In the entries below, find the line with "Click the 19/20 season cell" and transcribe it and every line after it exactly, through the last line, without pictures.

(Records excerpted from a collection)
>>>>
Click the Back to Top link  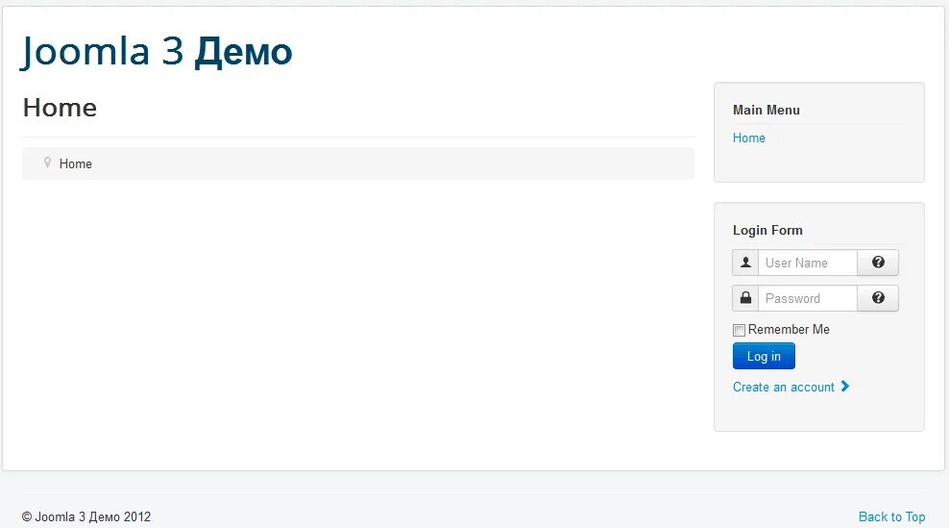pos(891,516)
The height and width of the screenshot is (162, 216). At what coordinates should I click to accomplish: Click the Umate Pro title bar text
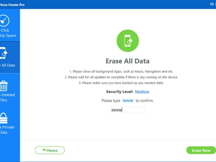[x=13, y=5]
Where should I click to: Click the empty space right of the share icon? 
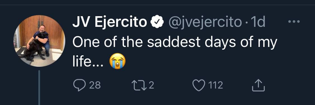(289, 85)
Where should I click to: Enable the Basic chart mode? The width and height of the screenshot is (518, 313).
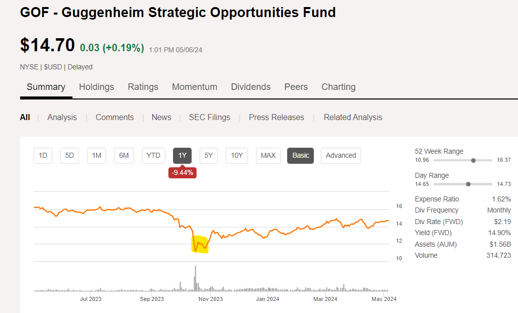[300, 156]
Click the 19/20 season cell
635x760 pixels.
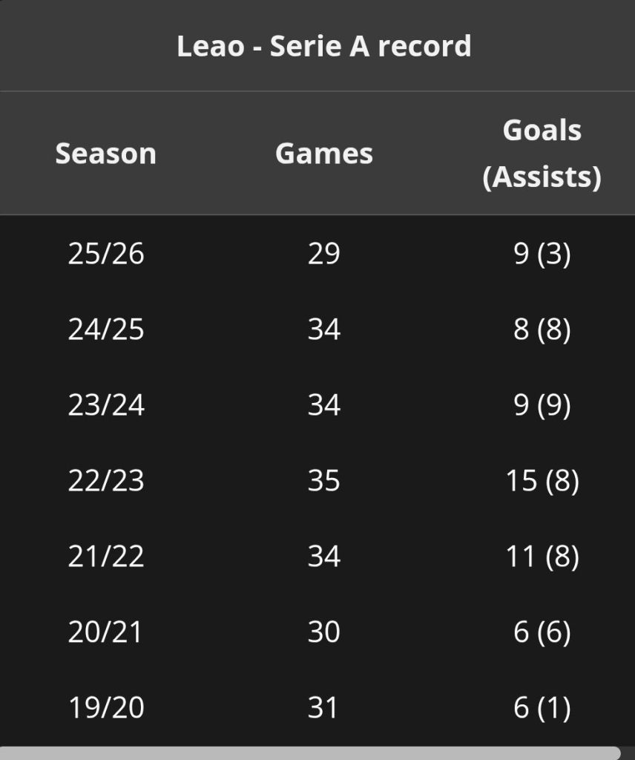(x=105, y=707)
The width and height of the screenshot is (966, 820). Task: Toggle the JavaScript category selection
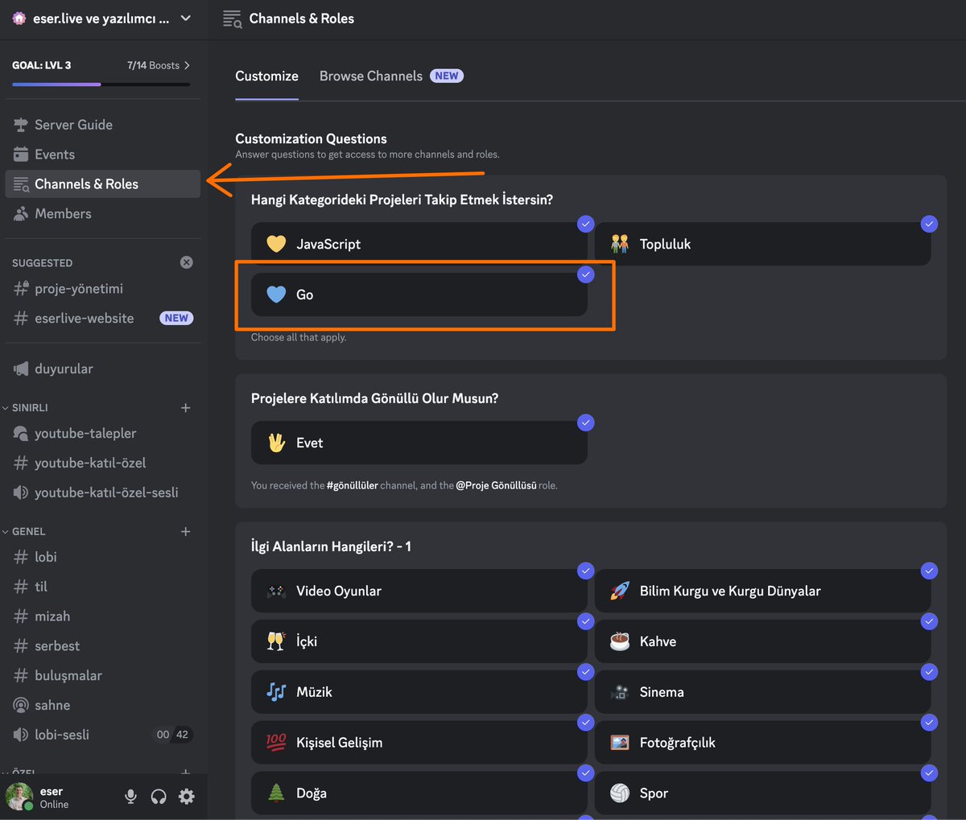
<<<<
* Response to the task
Click the 19/20 season cell
635x760 pixels.
(x=105, y=707)
The width and height of the screenshot is (966, 820). Task: Toggle the JavaScript category selection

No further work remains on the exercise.